The agency, which did not name Nocket, said its investigation spans the nation’s most iconic Western parks. Investigators said the woman’s vandalism was found in Yosemite and Death Valley national parks in California, Crater Lake National Park in Oregon and Zion and Canyonlands parks in Utah. National Parks Traveler on Thursday posted a photo of Nocket’s trademark scribble inside Rocky Mountain National park.

The Park Service was awaiting confirmation of vandalism in Grand Canyon, Sequoia Kings, Joshua Tree and Bryce national parks.

Park officials said in a statement it takes seriously the issue of vandalism, which can be a felony when committed in a national park…

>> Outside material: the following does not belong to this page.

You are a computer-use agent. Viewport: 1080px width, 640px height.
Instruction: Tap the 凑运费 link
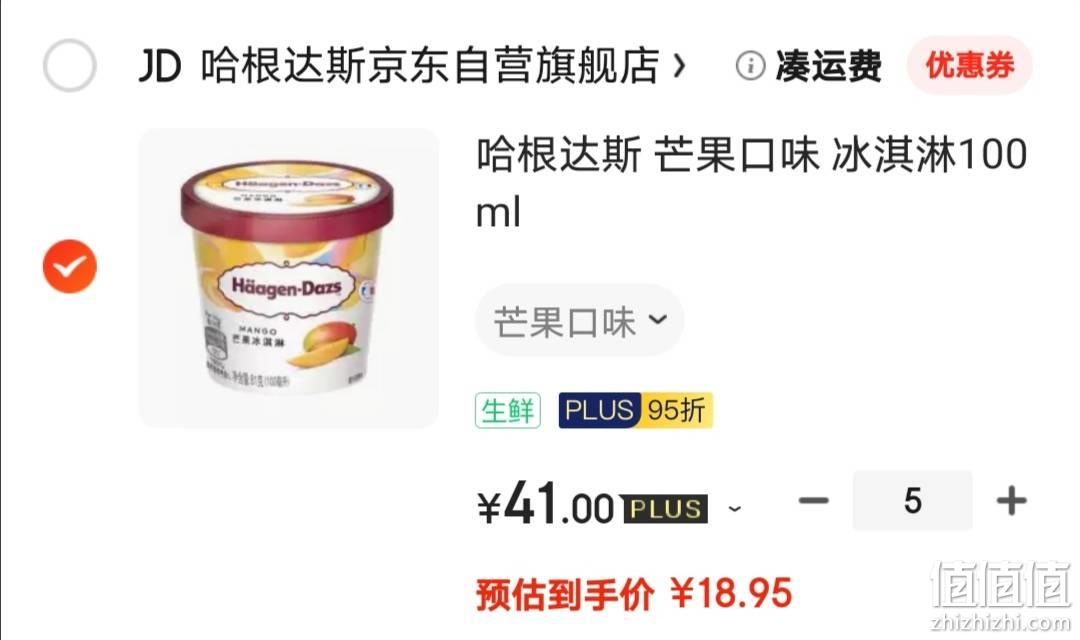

An online petition at had collected more than 2,220 signatures Thursday afternoon, urging authorities to pursue “the most serious charges” and pleading “please don’t allow her to receive a slap.”

I have no sympathy for the Let’s Pretend-to-be-Artists who feel the need to display their crap smears on someone’s home or property, a public place they choose because no one cares to come and look at their pitiful attempts at self-agrandizement.

I have no interest in confronting her graffiti when I set out to be part of nature apart from urbanscapes. As a matter of princple, I don’t need to see her mediocrity on subway walls either. I see no justification for defacing the world around us. I’ll take it as it has grown in life and art, commerce and toil, on its own terms. Play therapy for a middle-class neurotic doesn’t qualify.

Thanks, Mike

15 thoughts on “Park Service ready to prosecute graffiti creep

  1. Update says:

    4/29/16: “Arches National Park Wants Your Help to Find Vandals” Rangers at Arches National Park in Utah are considering options in addressing carvings along a 5- or 6-foot long span on a wall at the Frame Arch. They are uncertain the graffiti carved deep into the wall can be removed. The incident at Arches National Park is part of a flood of such incidents that began a couple of years ago at parks in the West. Apparently Casey Nocket was never prosecuted.

  2. TMA-1 says:

    “It is illegal to install structures or art without authorization on federally managed public lands, no matter what planet you’re from.” Utah Department of Public Safety statement released Monday after the discovery of a 10 to 12 foot high silver metal monolith of unknown origin in a remote area of southeastern Utah. “That’s been about the strangest thing that I’ve come across out there in all my years of flying,” UDPS helicopter pilot Bret Hutchings said.